*1/2

It's fitting that family dysfunction is at the center of Tammy, since a different sort of familial discord was responsible for this dud being made in the first place. Melissa McCarthy stars in the picture, her husband Ben Falcone handled directorial duties, and the couple collaborated on the screenplay. If their marriage can survive this film, it can survive anything.

McCarthy was a potent comic presence in Bridesmaids (earning an Oscar nomination) and The Heat, but here she proves to be curiously ineffectual. She's the title character, a small-town nobody who loses her cheating husband, her minimum-wage job and her car all in one day. With her grandmother (Susan Sarandon) by her side, Tammy hits the road in search of a better life, yet that's difficult to do when life is stacked against you and when Granny turns out to be an alcoholic.

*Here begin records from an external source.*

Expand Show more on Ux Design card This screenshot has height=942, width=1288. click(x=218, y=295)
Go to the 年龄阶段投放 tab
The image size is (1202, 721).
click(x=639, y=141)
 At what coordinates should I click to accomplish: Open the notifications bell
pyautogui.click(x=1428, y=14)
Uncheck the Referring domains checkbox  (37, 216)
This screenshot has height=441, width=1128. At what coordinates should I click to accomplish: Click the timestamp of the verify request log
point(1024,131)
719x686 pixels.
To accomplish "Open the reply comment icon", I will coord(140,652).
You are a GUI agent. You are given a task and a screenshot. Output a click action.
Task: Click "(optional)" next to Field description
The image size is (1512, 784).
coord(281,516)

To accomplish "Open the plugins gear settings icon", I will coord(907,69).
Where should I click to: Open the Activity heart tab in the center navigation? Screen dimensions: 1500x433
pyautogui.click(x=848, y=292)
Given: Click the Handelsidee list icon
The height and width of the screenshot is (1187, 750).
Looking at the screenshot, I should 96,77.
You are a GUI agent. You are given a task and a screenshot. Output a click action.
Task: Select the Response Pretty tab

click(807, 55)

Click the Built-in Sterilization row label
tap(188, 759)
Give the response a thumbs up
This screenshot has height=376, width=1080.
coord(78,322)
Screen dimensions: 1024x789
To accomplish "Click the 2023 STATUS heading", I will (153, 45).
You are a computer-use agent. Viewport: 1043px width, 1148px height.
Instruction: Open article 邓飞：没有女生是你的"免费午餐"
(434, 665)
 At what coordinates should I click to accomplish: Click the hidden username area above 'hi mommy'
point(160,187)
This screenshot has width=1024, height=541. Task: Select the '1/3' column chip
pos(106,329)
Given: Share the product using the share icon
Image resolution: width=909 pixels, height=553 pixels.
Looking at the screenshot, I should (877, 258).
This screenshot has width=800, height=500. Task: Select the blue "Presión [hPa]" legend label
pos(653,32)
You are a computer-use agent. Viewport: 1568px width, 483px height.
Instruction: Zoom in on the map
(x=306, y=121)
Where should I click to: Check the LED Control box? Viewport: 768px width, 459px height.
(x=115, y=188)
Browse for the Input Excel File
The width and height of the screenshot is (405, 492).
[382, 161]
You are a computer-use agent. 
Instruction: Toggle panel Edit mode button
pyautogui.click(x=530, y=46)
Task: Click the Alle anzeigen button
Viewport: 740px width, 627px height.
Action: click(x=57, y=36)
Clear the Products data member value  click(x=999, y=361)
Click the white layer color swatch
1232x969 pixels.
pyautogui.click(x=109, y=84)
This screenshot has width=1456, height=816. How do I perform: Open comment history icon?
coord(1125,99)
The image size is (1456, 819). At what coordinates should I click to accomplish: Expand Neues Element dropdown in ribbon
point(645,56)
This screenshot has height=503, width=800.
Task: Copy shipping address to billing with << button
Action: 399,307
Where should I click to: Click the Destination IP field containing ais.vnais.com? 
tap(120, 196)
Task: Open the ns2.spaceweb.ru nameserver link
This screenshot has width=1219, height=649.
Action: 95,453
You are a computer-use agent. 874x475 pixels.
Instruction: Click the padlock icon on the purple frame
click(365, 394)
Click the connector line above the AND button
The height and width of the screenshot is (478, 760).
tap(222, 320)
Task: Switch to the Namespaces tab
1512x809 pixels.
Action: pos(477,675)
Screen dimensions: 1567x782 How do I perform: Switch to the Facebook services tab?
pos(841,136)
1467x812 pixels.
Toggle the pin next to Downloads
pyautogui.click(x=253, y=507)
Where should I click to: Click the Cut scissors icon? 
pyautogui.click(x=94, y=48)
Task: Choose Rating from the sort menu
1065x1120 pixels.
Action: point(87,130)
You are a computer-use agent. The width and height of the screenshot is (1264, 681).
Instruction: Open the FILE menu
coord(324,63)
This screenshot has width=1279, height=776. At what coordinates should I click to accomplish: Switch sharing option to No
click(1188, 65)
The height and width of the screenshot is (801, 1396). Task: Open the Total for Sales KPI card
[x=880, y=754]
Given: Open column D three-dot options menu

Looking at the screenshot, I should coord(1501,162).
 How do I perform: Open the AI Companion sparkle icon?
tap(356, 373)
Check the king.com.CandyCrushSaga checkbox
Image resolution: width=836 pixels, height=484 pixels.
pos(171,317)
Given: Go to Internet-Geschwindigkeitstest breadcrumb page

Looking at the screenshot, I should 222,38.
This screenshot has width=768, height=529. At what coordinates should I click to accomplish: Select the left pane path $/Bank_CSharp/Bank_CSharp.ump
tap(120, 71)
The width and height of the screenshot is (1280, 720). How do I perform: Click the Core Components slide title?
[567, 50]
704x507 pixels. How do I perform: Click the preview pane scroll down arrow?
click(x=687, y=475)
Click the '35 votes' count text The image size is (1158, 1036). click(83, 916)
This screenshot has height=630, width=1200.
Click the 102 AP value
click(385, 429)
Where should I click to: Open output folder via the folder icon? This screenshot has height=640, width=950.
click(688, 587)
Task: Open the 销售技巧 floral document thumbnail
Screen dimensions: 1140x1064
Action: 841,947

Tammy is being promoted as a comedy, yet that's only half the story, as the film begins with plenty of comic situations before burrowing deep down into dramatic developments. Unfortunately, neither approach really works. The mirthful bits simply aren't funny - the cast tries hard, but you can practically see the flop sweat pouring off brows. As for the heavy developments, they're obviously meant to add heft to the picture and endear us even further to these sad-sack characters. Instead, the opposite holds true: After even just a half-hour of their tiresome antics, we wish someone would just run them off the road already.